Given records section start
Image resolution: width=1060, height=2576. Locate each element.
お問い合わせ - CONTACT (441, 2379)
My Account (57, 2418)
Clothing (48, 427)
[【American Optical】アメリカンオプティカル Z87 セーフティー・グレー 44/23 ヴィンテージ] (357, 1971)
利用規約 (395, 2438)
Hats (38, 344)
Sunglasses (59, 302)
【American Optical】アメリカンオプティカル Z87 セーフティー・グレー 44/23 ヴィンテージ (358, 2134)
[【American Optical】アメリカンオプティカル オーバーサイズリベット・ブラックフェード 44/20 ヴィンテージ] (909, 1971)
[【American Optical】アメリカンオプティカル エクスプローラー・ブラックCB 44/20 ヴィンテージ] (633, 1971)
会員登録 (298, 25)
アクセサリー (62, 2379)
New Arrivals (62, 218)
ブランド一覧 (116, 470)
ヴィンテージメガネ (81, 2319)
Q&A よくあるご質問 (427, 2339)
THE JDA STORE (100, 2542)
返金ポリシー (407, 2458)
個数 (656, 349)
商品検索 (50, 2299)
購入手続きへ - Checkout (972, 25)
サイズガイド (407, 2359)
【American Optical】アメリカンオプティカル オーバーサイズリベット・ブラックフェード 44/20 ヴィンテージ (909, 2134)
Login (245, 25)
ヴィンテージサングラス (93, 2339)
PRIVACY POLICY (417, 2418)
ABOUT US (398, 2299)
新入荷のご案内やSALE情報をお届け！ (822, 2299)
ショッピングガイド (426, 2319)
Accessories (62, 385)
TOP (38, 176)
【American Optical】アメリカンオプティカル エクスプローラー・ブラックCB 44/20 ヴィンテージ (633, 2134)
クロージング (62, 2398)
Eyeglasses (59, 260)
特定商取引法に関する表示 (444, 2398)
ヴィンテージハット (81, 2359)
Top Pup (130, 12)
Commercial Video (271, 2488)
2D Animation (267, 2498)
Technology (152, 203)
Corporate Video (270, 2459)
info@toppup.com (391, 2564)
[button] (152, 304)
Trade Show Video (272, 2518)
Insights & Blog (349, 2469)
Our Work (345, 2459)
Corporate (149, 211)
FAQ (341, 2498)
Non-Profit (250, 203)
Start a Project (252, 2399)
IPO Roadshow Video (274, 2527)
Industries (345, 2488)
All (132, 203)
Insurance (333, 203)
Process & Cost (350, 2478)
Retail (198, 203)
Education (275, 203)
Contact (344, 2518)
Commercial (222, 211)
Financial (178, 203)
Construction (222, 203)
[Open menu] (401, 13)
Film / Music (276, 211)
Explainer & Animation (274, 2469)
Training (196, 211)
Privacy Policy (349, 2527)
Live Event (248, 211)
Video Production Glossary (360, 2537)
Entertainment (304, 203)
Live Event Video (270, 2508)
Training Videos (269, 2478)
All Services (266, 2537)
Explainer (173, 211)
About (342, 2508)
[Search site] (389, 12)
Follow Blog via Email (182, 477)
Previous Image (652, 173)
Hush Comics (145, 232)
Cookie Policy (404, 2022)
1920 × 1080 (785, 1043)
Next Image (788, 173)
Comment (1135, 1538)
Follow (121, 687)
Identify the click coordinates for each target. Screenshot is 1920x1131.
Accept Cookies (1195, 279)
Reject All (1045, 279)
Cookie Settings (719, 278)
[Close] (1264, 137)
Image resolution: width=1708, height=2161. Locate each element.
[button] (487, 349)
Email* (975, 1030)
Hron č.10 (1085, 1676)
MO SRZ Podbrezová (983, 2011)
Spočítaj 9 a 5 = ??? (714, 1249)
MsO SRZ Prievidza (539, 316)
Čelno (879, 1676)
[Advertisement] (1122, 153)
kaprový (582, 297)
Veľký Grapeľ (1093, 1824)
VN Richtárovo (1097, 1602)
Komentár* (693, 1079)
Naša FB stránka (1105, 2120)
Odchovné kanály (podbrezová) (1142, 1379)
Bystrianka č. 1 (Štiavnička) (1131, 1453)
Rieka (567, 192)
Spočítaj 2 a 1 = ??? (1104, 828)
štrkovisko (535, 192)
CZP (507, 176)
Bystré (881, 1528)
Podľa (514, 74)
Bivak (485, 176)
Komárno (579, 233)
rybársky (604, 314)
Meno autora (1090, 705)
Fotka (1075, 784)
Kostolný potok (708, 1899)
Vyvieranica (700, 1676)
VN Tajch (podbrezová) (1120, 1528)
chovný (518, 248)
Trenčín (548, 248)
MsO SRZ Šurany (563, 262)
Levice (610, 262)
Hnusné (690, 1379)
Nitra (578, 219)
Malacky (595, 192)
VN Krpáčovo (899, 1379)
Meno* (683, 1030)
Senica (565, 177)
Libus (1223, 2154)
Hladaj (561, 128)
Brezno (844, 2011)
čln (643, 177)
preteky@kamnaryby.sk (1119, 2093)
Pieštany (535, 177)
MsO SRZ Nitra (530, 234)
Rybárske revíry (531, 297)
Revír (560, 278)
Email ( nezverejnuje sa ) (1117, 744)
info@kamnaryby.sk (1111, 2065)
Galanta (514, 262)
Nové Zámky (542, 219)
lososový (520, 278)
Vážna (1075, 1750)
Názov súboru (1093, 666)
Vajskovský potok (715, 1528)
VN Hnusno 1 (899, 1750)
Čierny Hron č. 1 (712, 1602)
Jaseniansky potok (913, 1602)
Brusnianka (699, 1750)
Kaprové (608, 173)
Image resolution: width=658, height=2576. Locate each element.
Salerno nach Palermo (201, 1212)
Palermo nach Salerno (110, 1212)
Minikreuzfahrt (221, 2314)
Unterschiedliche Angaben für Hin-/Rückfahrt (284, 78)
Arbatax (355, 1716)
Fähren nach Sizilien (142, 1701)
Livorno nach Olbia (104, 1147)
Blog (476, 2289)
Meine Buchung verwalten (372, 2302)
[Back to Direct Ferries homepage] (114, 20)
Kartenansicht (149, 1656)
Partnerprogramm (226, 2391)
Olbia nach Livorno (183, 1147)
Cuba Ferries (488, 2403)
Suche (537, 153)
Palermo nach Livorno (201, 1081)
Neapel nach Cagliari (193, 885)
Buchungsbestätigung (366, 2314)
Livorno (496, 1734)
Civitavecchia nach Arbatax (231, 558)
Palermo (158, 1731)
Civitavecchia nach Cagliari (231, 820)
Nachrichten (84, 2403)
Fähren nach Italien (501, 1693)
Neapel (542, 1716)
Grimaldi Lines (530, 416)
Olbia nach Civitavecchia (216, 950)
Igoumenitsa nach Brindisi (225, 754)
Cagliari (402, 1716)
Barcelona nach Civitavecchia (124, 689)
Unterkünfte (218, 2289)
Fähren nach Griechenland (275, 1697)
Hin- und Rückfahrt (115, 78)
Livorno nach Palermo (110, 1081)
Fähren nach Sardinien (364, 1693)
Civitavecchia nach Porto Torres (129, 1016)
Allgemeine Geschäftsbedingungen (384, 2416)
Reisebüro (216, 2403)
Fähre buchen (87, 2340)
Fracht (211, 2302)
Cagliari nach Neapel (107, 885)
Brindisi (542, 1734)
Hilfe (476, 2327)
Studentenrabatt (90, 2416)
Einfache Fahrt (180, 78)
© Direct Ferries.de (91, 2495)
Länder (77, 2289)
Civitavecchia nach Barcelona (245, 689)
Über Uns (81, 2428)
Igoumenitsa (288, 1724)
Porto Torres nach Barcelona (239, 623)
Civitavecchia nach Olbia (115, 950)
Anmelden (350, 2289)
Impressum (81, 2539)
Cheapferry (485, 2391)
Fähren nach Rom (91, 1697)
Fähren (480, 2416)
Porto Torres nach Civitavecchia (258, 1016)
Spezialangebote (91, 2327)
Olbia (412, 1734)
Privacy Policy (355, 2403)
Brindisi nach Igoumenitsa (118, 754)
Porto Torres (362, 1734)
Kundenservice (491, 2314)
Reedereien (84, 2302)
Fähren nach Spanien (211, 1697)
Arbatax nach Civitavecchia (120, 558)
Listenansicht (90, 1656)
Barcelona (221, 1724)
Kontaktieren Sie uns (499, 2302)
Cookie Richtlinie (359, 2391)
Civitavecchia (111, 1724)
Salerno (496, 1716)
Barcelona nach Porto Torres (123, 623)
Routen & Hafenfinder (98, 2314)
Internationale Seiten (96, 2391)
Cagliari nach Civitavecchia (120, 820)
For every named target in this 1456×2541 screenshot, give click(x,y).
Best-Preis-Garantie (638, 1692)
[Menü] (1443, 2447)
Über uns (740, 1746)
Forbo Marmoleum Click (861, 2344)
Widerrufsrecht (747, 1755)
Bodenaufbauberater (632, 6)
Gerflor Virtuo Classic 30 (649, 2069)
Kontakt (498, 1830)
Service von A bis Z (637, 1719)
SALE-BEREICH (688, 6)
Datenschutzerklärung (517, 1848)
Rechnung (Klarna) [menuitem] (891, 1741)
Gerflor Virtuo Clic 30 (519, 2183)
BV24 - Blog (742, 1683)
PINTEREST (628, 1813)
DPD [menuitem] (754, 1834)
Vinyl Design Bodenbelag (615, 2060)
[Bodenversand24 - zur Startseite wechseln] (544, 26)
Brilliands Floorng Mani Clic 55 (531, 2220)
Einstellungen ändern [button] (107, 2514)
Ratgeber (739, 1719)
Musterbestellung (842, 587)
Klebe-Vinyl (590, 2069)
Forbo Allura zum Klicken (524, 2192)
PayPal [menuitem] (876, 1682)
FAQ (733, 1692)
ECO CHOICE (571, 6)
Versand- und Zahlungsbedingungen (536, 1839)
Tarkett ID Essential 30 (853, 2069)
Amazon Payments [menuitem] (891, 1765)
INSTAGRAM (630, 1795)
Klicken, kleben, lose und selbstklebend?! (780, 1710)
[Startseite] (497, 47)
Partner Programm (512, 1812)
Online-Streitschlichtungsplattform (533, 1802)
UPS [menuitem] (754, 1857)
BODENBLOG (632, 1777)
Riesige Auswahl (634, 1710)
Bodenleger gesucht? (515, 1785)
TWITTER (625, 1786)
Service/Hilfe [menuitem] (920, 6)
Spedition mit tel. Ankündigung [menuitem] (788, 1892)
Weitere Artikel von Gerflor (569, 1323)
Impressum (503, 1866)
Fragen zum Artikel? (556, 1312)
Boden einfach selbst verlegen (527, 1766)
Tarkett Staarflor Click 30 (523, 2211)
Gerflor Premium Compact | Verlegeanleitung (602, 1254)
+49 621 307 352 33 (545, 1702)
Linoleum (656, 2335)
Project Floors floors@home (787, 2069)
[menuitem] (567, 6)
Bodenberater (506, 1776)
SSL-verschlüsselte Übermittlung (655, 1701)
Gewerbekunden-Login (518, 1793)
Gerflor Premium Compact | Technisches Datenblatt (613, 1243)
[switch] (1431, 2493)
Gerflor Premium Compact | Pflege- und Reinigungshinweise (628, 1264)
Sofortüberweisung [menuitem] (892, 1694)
Given records section end
_Required work_
Pull out all lines from the entries above in which the word "element" appears.

_Expected output_
Image resolution: width=1060, height=2576. Locate each element.
Image resolution: width=1708, height=2161. Locate each element.
Image resolution: width=658, height=2576. Locate each element.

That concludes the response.